◆ **TASK TO COMPLETE**: When you print the records below, keep every word exact and leave out the images.

SOURCE DATA Start Marker

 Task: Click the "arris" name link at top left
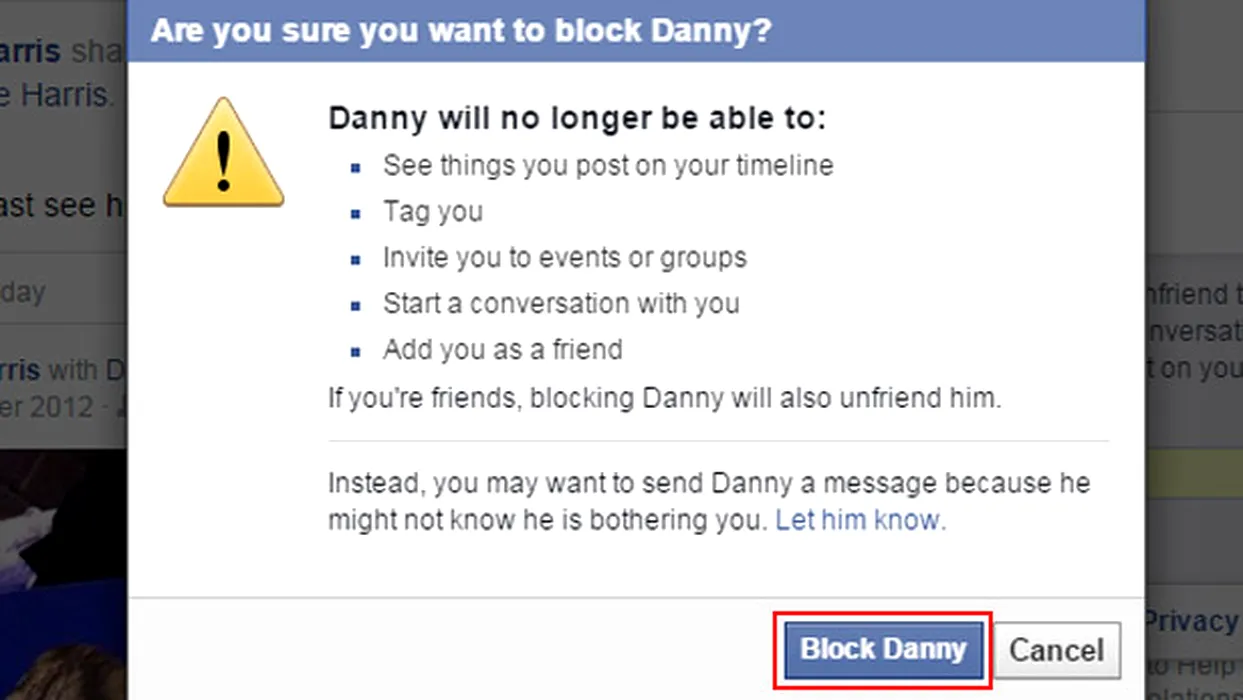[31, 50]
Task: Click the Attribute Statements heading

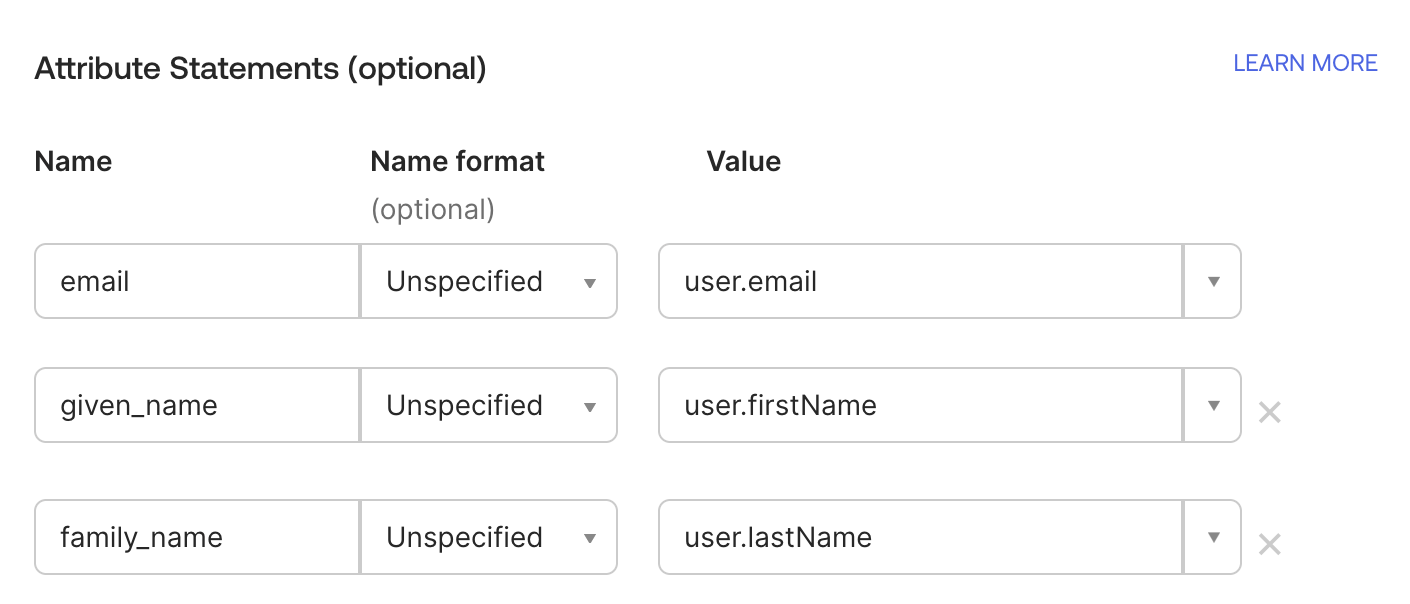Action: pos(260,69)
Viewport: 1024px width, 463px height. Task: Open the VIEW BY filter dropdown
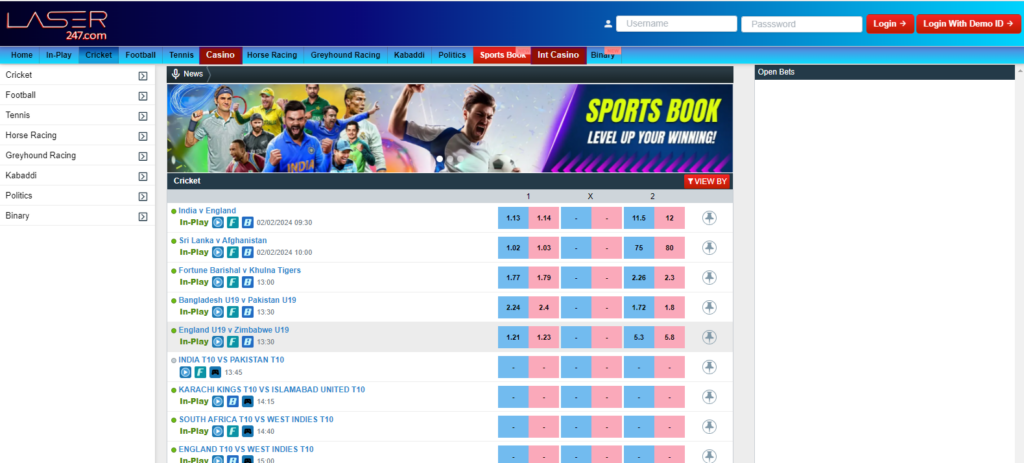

SOURCE DATA End Marker

◆ **ANSWER AREA**:
 Task: Click the "arris" name link at top left
[31, 50]
Task: Click the Attribute Statements heading

Action: pos(260,69)
Viewport: 1024px width, 463px height. Task: Open the VIEW BY filter dropdown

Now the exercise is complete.